You have three entities:
class Asteroid: ...
class Ship: ...
class SpaceStation: ...In traditional OOP, you’d write methods like:
class Ship:
def collide(self, other):
if isinstance(other, Asteroid):
print("Ship destroyed!")
elif isinstance(other, SpaceStation):
print("Docking sequence started.")It works — until you add Asteroid.collide(Asteroid), or Ship.collide(Ship), or Asteroid.collide(SpaceStation).
You soon realize each class must know about every other one.
Your once-modular code is now a diplomatic nightmare.
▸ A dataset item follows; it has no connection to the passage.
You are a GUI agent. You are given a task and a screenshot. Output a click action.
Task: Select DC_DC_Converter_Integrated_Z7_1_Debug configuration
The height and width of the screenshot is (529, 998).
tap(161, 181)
Now, watch what happens with multiple dispatch:
from plum import dispatch
@dispatch
def collide(a: Asteroid, b: Ship):
print("Ship destroyed!")
@dispatch
def collide(a: Ship, b: SpaceStation):
print("Docking sequence started.")
@dispatch
def collide(a: Asteroid, b: Asteroid):
print("Asteroids shatter and scatter.")The same logic — no branching, no tangled if isinstance, no internal cross-knowledge.
You can define each interaction in its own file.
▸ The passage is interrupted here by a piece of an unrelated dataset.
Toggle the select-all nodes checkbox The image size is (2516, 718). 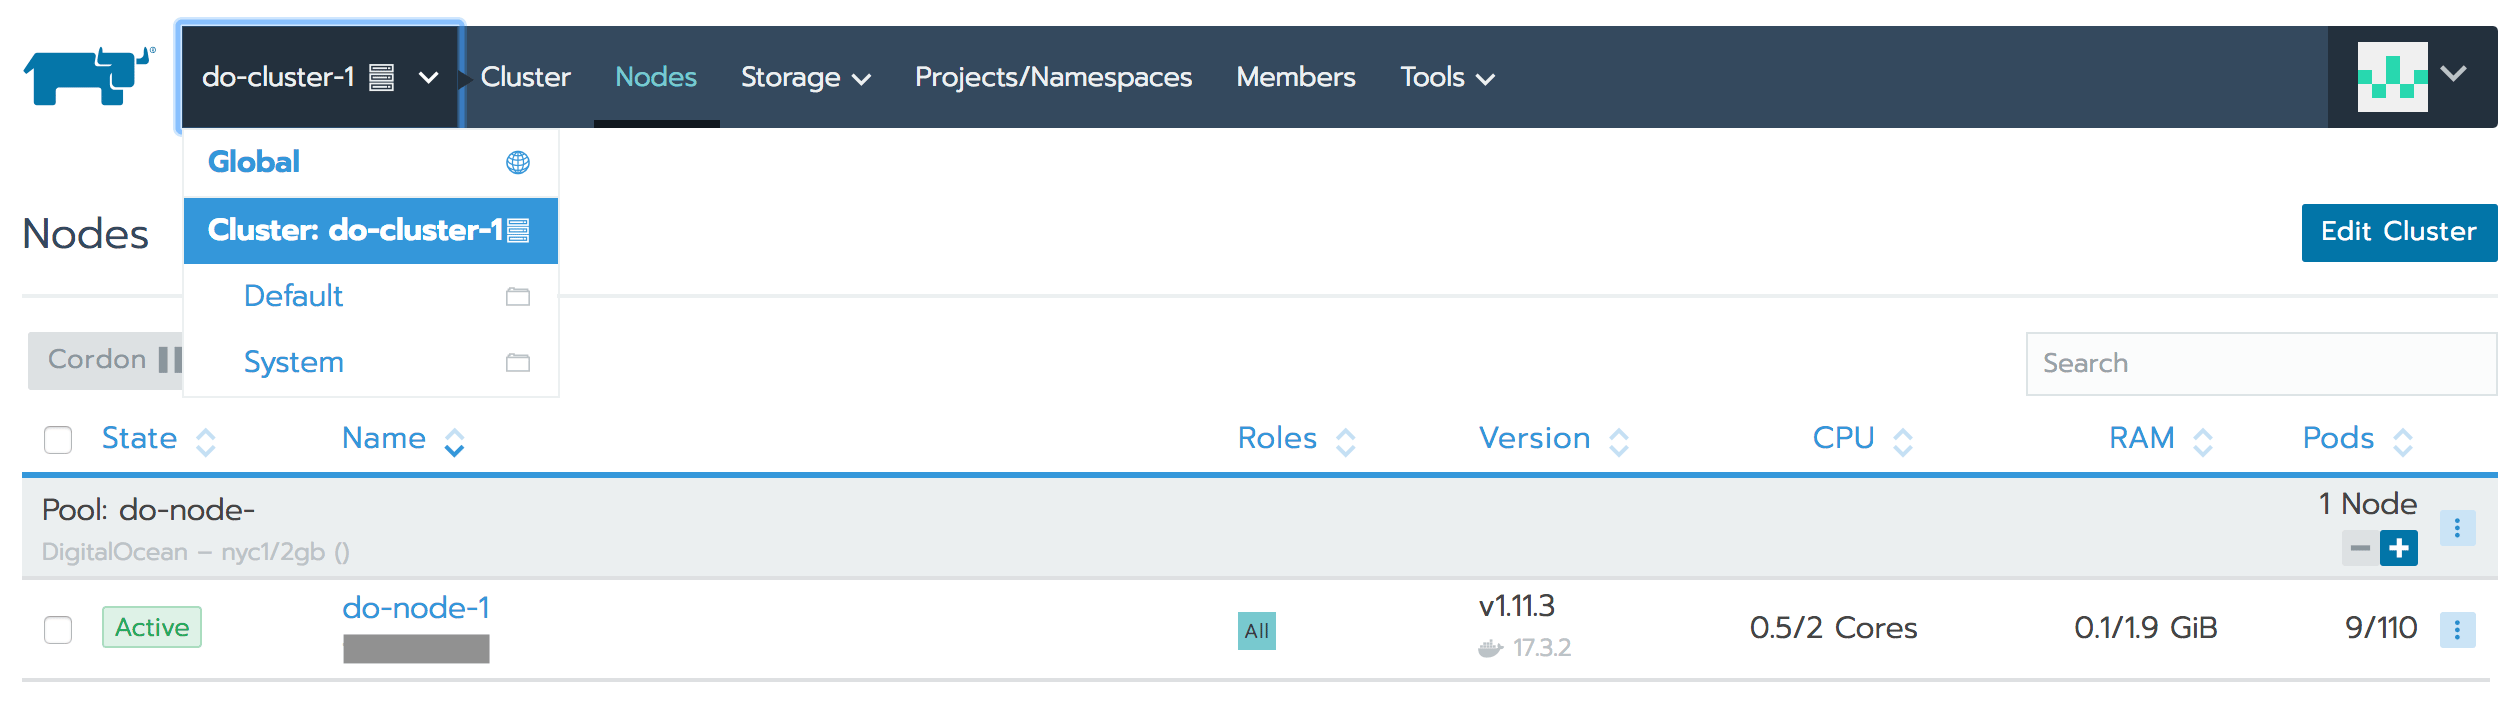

Add a new entity tomorrow? Just create new combinations.
This is something traditional Python OOP simply cannot express cleanly.
You’ve just written type-oriented interaction logic — something that languages like Julia and Lisp have mastered for decades, and that Python can emulate beautifully with dispatch.
The Real Secret
The real secret isn’t plum.
It’s decoupling data from behavior.
Your classes don’t need to be miniature kingdoms with dozens of methods.
They can just be dataclasses — light, dumb, and stable.
from dataclasses import dataclass
@dataclass
class Person:
name: str
age: intAll the interesting stuff — saving, validating, exporting — can live in independent, dispatch-driven verbs:
@dispatch
def save(person: Person):
print(f"Saving {person.name}")
@dispatch
def validate(person: Person):
if person.age < 0:
raise ValueError("Invalid age")Tests become trivial.
Maintenance becomes local.
Adding new types or operations no longer risks breaking existing ones.
When data and verbs are decoupled, your system stops being a brittle castle of classes — and becomes a network of composable behaviors.
That’s the deeper pattern behind multiple dispatch: composition through verbs.
Conclusion — Let Your Functions Be Free
Python’s classes are fantastic for holding state.
But for behavior — the logic that evolves, multiplies, and interacts — classes become cages.
A verb-centric architecture restores balance:
- Data stays simple.
- Behavior scales independently.
- You gain the open–closed principle not as a slogan, but as a living property of your system.
So stop writing “manager” classes.
Stop asking “who owns this method?”
Start asking, “what verb does this system need?”
Because once you do, you’ll realize:
Python never lacked power — it just needed a few more verbs.